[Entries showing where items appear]

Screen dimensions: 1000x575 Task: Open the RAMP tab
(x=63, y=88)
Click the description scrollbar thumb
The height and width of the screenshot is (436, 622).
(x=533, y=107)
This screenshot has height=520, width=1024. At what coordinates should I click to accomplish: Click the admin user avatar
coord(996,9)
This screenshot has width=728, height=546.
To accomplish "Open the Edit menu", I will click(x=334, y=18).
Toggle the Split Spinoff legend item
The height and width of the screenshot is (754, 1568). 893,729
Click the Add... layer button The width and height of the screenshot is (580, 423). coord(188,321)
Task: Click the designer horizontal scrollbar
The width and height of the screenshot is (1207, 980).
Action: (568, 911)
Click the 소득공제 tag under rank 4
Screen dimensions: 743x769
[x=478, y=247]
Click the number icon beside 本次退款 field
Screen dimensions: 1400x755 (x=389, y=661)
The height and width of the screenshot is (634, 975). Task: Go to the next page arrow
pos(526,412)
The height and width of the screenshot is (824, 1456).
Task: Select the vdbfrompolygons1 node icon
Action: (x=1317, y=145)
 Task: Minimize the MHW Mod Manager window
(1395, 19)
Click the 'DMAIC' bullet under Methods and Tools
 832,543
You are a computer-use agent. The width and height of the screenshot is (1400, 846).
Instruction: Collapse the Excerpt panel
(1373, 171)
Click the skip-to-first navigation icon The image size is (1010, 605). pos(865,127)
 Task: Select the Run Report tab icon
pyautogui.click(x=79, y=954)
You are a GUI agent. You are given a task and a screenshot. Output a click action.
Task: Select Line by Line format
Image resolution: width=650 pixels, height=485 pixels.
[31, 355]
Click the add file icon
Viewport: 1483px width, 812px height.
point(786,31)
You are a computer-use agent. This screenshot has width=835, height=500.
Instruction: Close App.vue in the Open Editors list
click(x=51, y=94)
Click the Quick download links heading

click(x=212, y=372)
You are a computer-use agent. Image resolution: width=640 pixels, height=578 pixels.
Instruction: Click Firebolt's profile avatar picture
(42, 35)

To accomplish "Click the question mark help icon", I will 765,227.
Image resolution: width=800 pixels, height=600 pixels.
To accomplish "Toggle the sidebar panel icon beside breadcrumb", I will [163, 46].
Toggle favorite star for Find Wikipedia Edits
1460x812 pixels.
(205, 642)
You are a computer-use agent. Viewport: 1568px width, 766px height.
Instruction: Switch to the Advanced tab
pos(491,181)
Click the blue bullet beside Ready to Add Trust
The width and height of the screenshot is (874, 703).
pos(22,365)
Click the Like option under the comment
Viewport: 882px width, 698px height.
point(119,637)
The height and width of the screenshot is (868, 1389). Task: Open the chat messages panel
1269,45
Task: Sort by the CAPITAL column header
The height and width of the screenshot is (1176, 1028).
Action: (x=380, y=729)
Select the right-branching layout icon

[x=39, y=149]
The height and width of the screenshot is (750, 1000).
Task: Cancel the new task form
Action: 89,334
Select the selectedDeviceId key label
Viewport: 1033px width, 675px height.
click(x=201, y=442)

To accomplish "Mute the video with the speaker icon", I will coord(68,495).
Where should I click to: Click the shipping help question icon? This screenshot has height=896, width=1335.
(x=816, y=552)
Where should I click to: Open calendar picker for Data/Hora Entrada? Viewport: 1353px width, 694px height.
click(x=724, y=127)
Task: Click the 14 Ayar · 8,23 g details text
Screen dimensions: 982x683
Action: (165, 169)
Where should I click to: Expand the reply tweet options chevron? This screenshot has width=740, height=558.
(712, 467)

Exercise details: Format every line of the entries above as a Markdown table with the columns Row and Line, skipping blank lines.

Result:
| Row | Line |
|---|---|
| 1 | Screen dimensions: 1000x575 Task: Open the RAMP tab |
| 2 | (x=63, y=88) |
| 3 | Click the description scrollbar thumb |
| 4 | The height and width of the screenshot is (436, 622). |
| 5 | (x=533, y=107) |
| 6 | This screenshot has height=520, width=1024. At what coordinates should I click to accomplish: Click the admin user avatar |
| 7 | coord(996,9) |
| 8 | This screenshot has width=728, height=546. |
| 9 | To accomplish "Open the Edit menu", I will click(x=334, y=18). |
| 10 | Toggle the Split Spinoff legend item |
| 11 | The height and width of the screenshot is (754, 1568). 893,729 |
| 12 | Click the Add... layer button The width and height of the screenshot is (580, 423). coord(188,321) |
| 13 | Task: Click the designer horizontal scrollbar |
| 14 | The width and height of the screenshot is (1207, 980). |
| 15 | Action: (568, 911) |
| 16 | Click the 소득공제 tag under rank 4 |
| 17 | Screen dimensions: 743x769 |
| 18 | [x=478, y=247] |
| 19 | Click the number icon beside 本次退款 field |
| 20 | Screen dimensions: 1400x755 (x=389, y=661) |
| 21 | The height and width of the screenshot is (634, 975). Task: Go to the next page arrow |
| 22 | pos(526,412) |
| 23 | The height and width of the screenshot is (824, 1456). |
| 24 | Task: Select the vdbfrompolygons1 node icon |
| 25 | Action: (x=1317, y=145) |
| 26 |  Task: Minimize the MHW Mod Manager window |
| 27 | (1395, 19) |
| 28 | Click the 'DMAIC' bullet under Methods and Tools |
| 29 |  832,543 |
| 30 | You are a computer-use agent. The width and height of the screenshot is (1400, 846). |
| 31 | Instruction: Collapse the Excerpt panel |
| 32 | (1373, 171) |
| 33 | Click the skip-to-first navigation icon The image size is (1010, 605). pos(865,127) |
| 34 |  Task: Select the Run Report tab icon |
| 35 | pyautogui.click(x=79, y=954) |
| 36 | You are a GUI agent. You are given a task and a screenshot. Output a click action. |
| 37 | Task: Select Line by Line format |
| 38 | Image resolution: width=650 pixels, height=485 pixels. |
| 39 | [31, 355] |
| 40 | Click the add file icon |
| 41 | Viewport: 1483px width, 812px height. |
| 42 | point(786,31) |
| 43 | You are a computer-use agent. This screenshot has width=835, height=500. |
| 44 | Instruction: Close App.vue in the Open Editors list |
| 45 | click(x=51, y=94) |
| 46 | Click the Quick download links heading |
| 47 | click(x=212, y=372) |
| 48 | You are a computer-use agent. Image resolution: width=640 pixels, height=578 pixels. |
| 49 | Instruction: Click Firebolt's profile avatar picture |
| 50 | (42, 35) |
| 51 | To accomplish "Click the question mark help icon", I will 765,227. |
| 52 | Image resolution: width=800 pixels, height=600 pixels. |
| 53 | To accomplish "Toggle the sidebar panel icon beside breadcrumb", I will [163, 46]. |
| 54 | Toggle favorite star for Find Wikipedia Edits |
| 55 | 1460x812 pixels. |
| 56 | (205, 642) |
| 57 | You are a computer-use agent. Viewport: 1568px width, 766px height. |
| 58 | Instruction: Switch to the Advanced tab |
| 59 | pos(491,181) |
| 60 | Click the blue bullet beside Ready to Add Trust |
| 61 | The width and height of the screenshot is (874, 703). |
| 62 | pos(22,365) |
| 63 | Click the Like option under the comment |
| 64 | Viewport: 882px width, 698px height. |
| 65 | point(119,637) |
| 66 | The height and width of the screenshot is (868, 1389). Task: Open the chat messages panel |
| 67 | 1269,45 |
| 68 | Task: Sort by the CAPITAL column header |
| 69 | The height and width of the screenshot is (1176, 1028). |
| 70 | Action: (x=380, y=729) |
| 71 | Select the right-branching layout icon |
| 72 | [x=39, y=149] |
| 73 | The height and width of the screenshot is (750, 1000). |
| 74 | Task: Cancel the new task form |
| 75 | Action: 89,334 |
| 76 | Select the selectedDeviceId key label |
| 77 | Viewport: 1033px width, 675px height. |
| 78 | click(x=201, y=442) |
| 79 | To accomplish "Mute the video with the speaker icon", I will coord(68,495). |
| 80 | Where should I click to: Click the shipping help question icon? This screenshot has height=896, width=1335. |
| 81 | (x=816, y=552) |
| 82 | Where should I click to: Open calendar picker for Data/Hora Entrada? Viewport: 1353px width, 694px height. |
| 83 | click(x=724, y=127) |
| 84 | Task: Click the 14 Ayar · 8,23 g details text |
| 85 | Screen dimensions: 982x683 |
| 86 | Action: (165, 169) |
| 87 | Where should I click to: Expand the reply tweet options chevron? This screenshot has width=740, height=558. |
| 88 | (712, 467) |